GIVEN INFORMATION Start Marker

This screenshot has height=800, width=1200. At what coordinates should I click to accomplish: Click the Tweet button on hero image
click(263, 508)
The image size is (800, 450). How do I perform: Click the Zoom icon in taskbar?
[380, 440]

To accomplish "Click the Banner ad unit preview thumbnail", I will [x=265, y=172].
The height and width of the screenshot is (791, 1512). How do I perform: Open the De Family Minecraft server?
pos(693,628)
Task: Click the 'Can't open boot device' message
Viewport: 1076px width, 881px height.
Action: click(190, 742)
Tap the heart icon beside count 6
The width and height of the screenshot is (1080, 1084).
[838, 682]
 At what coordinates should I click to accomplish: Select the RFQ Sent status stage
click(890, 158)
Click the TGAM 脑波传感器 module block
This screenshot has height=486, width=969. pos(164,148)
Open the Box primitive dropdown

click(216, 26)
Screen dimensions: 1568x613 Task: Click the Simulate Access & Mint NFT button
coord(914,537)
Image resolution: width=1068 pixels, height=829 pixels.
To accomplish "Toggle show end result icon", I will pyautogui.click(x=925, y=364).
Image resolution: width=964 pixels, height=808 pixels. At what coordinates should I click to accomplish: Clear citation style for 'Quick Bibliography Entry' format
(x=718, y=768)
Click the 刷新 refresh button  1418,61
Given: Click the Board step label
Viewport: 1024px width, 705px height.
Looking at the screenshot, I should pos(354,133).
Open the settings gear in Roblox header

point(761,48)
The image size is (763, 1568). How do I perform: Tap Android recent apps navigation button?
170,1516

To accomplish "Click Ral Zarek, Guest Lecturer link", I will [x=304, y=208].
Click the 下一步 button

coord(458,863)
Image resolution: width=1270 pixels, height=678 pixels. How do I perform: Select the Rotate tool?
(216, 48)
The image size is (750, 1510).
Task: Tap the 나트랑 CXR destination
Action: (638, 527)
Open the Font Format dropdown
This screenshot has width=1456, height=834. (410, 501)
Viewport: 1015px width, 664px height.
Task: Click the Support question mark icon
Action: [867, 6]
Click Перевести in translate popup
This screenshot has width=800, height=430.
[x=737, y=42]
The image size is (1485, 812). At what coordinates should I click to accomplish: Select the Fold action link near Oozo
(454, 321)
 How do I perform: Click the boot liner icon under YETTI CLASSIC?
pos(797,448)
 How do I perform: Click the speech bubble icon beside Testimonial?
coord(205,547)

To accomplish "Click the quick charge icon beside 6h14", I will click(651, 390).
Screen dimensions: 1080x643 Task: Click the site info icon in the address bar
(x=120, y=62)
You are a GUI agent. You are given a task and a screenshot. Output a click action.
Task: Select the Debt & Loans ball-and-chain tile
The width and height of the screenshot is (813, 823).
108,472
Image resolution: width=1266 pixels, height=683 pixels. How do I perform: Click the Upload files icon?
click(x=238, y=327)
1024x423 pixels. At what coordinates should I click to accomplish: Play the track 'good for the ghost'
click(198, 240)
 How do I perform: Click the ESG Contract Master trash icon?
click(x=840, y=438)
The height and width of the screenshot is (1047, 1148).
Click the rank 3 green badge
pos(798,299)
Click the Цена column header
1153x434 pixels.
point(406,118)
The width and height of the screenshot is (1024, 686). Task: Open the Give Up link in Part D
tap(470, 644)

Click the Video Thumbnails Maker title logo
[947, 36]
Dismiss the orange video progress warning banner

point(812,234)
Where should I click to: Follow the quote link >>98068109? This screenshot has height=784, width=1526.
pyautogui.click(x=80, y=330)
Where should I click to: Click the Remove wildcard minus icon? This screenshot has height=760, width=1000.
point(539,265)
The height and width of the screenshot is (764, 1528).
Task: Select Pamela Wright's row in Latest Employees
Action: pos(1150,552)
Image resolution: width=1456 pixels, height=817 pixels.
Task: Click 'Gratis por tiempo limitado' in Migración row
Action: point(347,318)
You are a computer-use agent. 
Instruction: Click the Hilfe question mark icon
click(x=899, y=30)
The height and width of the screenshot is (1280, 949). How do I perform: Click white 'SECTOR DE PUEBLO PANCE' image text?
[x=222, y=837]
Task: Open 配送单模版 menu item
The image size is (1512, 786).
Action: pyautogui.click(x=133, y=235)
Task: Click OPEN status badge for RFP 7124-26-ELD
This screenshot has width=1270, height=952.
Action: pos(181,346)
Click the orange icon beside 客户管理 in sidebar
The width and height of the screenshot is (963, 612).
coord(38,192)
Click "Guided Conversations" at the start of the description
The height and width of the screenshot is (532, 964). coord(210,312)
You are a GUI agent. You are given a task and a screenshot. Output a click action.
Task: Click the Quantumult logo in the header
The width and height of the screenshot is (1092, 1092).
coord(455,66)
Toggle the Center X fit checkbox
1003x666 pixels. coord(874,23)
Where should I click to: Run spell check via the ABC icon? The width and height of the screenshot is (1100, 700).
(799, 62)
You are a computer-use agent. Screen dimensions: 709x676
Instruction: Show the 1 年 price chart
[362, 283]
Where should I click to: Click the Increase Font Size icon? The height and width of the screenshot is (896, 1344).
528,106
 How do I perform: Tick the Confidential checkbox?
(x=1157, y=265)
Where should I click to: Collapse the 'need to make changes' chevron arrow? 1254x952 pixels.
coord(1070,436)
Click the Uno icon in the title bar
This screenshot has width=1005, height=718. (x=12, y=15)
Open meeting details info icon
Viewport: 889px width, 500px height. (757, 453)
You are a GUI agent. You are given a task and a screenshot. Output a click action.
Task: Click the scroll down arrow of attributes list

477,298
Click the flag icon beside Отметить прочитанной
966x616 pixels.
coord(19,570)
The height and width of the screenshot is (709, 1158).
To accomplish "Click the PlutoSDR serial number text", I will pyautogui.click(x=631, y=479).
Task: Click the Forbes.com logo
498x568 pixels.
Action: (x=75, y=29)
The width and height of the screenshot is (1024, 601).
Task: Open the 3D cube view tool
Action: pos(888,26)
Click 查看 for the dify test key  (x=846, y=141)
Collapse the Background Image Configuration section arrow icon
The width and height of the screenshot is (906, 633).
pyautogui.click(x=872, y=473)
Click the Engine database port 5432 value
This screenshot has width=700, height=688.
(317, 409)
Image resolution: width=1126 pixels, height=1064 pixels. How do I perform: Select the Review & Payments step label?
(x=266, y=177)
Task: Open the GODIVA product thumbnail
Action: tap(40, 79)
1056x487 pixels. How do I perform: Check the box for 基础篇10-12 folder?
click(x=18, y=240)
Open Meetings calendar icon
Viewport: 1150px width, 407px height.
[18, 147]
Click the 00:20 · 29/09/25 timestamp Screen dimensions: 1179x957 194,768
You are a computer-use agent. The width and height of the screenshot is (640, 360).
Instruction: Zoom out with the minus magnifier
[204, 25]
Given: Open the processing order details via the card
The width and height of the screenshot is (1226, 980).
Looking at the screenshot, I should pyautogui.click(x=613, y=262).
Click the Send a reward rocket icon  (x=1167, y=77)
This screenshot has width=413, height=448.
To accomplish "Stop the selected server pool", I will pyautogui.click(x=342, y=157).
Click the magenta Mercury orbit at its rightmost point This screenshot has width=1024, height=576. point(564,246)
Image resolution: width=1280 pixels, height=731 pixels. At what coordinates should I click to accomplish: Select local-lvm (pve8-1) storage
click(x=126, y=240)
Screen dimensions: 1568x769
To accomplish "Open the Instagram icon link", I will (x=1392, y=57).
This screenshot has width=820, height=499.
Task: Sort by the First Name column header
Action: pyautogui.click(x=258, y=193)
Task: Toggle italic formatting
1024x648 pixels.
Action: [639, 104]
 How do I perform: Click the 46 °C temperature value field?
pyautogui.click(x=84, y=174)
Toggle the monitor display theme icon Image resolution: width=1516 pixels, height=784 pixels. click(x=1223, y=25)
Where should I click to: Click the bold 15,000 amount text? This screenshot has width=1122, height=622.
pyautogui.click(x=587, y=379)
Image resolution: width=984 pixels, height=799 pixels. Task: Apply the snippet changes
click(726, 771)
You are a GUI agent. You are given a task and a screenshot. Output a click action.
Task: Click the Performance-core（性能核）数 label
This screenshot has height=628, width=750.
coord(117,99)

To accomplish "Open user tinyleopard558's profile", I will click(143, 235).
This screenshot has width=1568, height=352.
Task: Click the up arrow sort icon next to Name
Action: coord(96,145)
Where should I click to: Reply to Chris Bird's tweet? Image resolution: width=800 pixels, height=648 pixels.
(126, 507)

GIVEN INFORMATION End Marker

* YOUR ASSIGNMENT *
Write down exactly the span of lines above from the one containing "Where should I click to: Run" to the one containing "Open Meetings calendar icon", both ends included.

* ANSWER TO THIS EXERCISE *
Where should I click to: Run spell check via the ABC icon? The width and height of the screenshot is (1100, 700).
(799, 62)
You are a computer-use agent. Screen dimensions: 709x676
Instruction: Show the 1 年 price chart
[362, 283]
Where should I click to: Click the Increase Font Size icon? The height and width of the screenshot is (896, 1344).
528,106
 How do I perform: Tick the Confidential checkbox?
(x=1157, y=265)
Where should I click to: Collapse the 'need to make changes' chevron arrow? 1254x952 pixels.
coord(1070,436)
Click the Uno icon in the title bar
This screenshot has width=1005, height=718. (x=12, y=15)
Open meeting details info icon
Viewport: 889px width, 500px height. (757, 453)
You are a GUI agent. You are given a task and a screenshot. Output a click action.
Task: Click the scroll down arrow of attributes list

477,298
Click the flag icon beside Отметить прочитанной
966x616 pixels.
coord(19,570)
The height and width of the screenshot is (709, 1158).
To accomplish "Click the PlutoSDR serial number text", I will pyautogui.click(x=631, y=479).
Task: Click the Forbes.com logo
498x568 pixels.
Action: (x=75, y=29)
The width and height of the screenshot is (1024, 601).
Task: Open the 3D cube view tool
Action: pos(888,26)
Click 查看 for the dify test key  (x=846, y=141)
Collapse the Background Image Configuration section arrow icon
The width and height of the screenshot is (906, 633).
pyautogui.click(x=872, y=473)
Click the Engine database port 5432 value
This screenshot has width=700, height=688.
(317, 409)
Image resolution: width=1126 pixels, height=1064 pixels. How do I perform: Select the Review & Payments step label?
(x=266, y=177)
Task: Open the GODIVA product thumbnail
Action: tap(40, 79)
1056x487 pixels. How do I perform: Check the box for 基础篇10-12 folder?
click(x=18, y=240)
Open Meetings calendar icon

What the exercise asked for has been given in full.